>> start Records shown

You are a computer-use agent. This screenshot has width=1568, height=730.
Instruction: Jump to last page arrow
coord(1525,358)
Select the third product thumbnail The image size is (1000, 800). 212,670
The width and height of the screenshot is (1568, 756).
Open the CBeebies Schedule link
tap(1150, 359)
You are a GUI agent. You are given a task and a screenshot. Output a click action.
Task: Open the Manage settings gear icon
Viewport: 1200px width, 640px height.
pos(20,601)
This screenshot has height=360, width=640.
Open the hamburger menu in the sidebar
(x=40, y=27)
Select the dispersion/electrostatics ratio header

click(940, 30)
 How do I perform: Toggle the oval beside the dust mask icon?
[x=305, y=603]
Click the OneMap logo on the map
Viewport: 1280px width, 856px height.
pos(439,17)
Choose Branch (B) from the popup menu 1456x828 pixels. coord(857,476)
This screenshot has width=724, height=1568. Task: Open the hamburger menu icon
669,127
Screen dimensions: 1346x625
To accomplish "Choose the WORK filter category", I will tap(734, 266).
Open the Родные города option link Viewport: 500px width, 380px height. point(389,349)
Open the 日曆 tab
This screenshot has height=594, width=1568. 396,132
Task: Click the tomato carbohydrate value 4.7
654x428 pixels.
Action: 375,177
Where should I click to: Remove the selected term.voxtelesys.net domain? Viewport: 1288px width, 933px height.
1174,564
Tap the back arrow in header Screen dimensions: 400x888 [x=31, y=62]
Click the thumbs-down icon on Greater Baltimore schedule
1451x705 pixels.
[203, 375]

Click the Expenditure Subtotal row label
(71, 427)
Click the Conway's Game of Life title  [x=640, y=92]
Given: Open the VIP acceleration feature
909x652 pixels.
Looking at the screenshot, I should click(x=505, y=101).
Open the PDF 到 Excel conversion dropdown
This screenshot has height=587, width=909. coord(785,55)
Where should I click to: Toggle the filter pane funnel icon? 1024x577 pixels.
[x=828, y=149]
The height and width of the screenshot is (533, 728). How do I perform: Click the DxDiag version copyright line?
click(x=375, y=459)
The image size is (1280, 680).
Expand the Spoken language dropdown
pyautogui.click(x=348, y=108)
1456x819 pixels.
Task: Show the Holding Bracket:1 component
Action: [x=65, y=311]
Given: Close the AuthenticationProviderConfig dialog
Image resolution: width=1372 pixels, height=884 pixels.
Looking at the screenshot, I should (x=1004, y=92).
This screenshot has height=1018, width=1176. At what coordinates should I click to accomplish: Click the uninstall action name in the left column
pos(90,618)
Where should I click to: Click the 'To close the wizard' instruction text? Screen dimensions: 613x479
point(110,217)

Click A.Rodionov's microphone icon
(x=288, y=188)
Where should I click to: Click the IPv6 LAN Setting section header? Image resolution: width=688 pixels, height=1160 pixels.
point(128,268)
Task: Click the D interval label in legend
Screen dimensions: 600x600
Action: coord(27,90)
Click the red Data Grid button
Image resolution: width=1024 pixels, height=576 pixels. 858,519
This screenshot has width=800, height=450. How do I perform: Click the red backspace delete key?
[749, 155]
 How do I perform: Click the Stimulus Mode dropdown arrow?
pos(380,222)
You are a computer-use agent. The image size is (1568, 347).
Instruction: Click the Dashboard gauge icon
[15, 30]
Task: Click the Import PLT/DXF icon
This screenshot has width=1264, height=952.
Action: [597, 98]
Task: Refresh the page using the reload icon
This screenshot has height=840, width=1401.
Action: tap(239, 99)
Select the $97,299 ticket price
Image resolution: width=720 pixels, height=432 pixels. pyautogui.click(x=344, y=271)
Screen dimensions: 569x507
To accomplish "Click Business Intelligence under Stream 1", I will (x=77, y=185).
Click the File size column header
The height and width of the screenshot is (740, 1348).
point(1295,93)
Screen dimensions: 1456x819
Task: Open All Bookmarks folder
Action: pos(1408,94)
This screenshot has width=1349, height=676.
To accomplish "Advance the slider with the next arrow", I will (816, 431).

>> end Records shown

— Stated task —
Output every one of the records above as a numbered list, leaving out blank lines.

— Complete answer —
1. You are a computer-use agent. This screenshot has width=1568, height=730.
2. Instruction: Jump to last page arrow
3. coord(1525,358)
4. Select the third product thumbnail The image size is (1000, 800). 212,670
5. The width and height of the screenshot is (1568, 756).
6. Open the CBeebies Schedule link
7. tap(1150, 359)
8. You are a GUI agent. You are given a task and a screenshot. Output a click action.
9. Task: Open the Manage settings gear icon
10. Viewport: 1200px width, 640px height.
11. pos(20,601)
12. This screenshot has height=360, width=640.
13. Open the hamburger menu in the sidebar
14. (x=40, y=27)
15. Select the dispersion/electrostatics ratio header
16. click(940, 30)
17.  How do I perform: Toggle the oval beside the dust mask icon?
18. [x=305, y=603]
19. Click the OneMap logo on the map
20. Viewport: 1280px width, 856px height.
21. pos(439,17)
22. Choose Branch (B) from the popup menu 1456x828 pixels. coord(857,476)
23. This screenshot has width=724, height=1568. Task: Open the hamburger menu icon
24. 669,127
25. Screen dimensions: 1346x625
26. To accomplish "Choose the WORK filter category", I will tap(734, 266).
27. Open the Родные города option link Viewport: 500px width, 380px height. point(389,349)
28. Open the 日曆 tab
29. This screenshot has height=594, width=1568. 396,132
30. Task: Click the tomato carbohydrate value 4.7
31. 654x428 pixels.
32. Action: 375,177
33. Where should I click to: Remove the selected term.voxtelesys.net domain? Viewport: 1288px width, 933px height.
34. 1174,564
35. Tap the back arrow in header Screen dimensions: 400x888 [x=31, y=62]
36. Click the thumbs-down icon on Greater Baltimore schedule
37. 1451x705 pixels.
38. [203, 375]
39. Click the Expenditure Subtotal row label
40. (71, 427)
41. Click the Conway's Game of Life title  [x=640, y=92]
42. Given: Open the VIP acceleration feature
43. 909x652 pixels.
44. Looking at the screenshot, I should click(x=505, y=101).
45. Open the PDF 到 Excel conversion dropdown
46. This screenshot has height=587, width=909. coord(785,55)
47. Where should I click to: Toggle the filter pane funnel icon? 1024x577 pixels.
48. [x=828, y=149]
49. The height and width of the screenshot is (533, 728). How do I perform: Click the DxDiag version copyright line?
50. click(x=375, y=459)
51. The image size is (1280, 680).
52. Expand the Spoken language dropdown
53. pyautogui.click(x=348, y=108)
54. 1456x819 pixels.
55. Task: Show the Holding Bracket:1 component
56. Action: [x=65, y=311]
57. Given: Close the AuthenticationProviderConfig dialog
58. Image resolution: width=1372 pixels, height=884 pixels.
59. Looking at the screenshot, I should (x=1004, y=92).
60. This screenshot has height=1018, width=1176. At what coordinates should I click to accomplish: Click the uninstall action name in the left column
61. pos(90,618)
62. Where should I click to: Click the 'To close the wizard' instruction text? Screen dimensions: 613x479
63. point(110,217)
64. Click A.Rodionov's microphone icon
65. (x=288, y=188)
66. Where should I click to: Click the IPv6 LAN Setting section header? Image resolution: width=688 pixels, height=1160 pixels.
67. point(128,268)
68. Task: Click the D interval label in legend
69. Screen dimensions: 600x600
70. Action: coord(27,90)
71. Click the red Data Grid button
72. Image resolution: width=1024 pixels, height=576 pixels. 858,519
73. This screenshot has width=800, height=450. How do I perform: Click the red backspace delete key?
74. [749, 155]
75.  How do I perform: Click the Stimulus Mode dropdown arrow?
76. pos(380,222)
77. You are a computer-use agent. The image size is (1568, 347).
78. Instruction: Click the Dashboard gauge icon
79. [15, 30]
80. Task: Click the Import PLT/DXF icon
81. This screenshot has width=1264, height=952.
82. Action: [597, 98]
83. Task: Refresh the page using the reload icon
84. This screenshot has height=840, width=1401.
85. Action: tap(239, 99)
86. Select the $97,299 ticket price
87. Image resolution: width=720 pixels, height=432 pixels. pyautogui.click(x=344, y=271)
88. Screen dimensions: 569x507
89. To accomplish "Click Business Intelligence under Stream 1", I will (x=77, y=185).
90. Click the File size column header
91. The height and width of the screenshot is (740, 1348).
92. point(1295,93)
93. Screen dimensions: 1456x819
94. Task: Open All Bookmarks folder
95. Action: pos(1408,94)
96. This screenshot has width=1349, height=676.
97. To accomplish "Advance the slider with the next arrow", I will (816, 431).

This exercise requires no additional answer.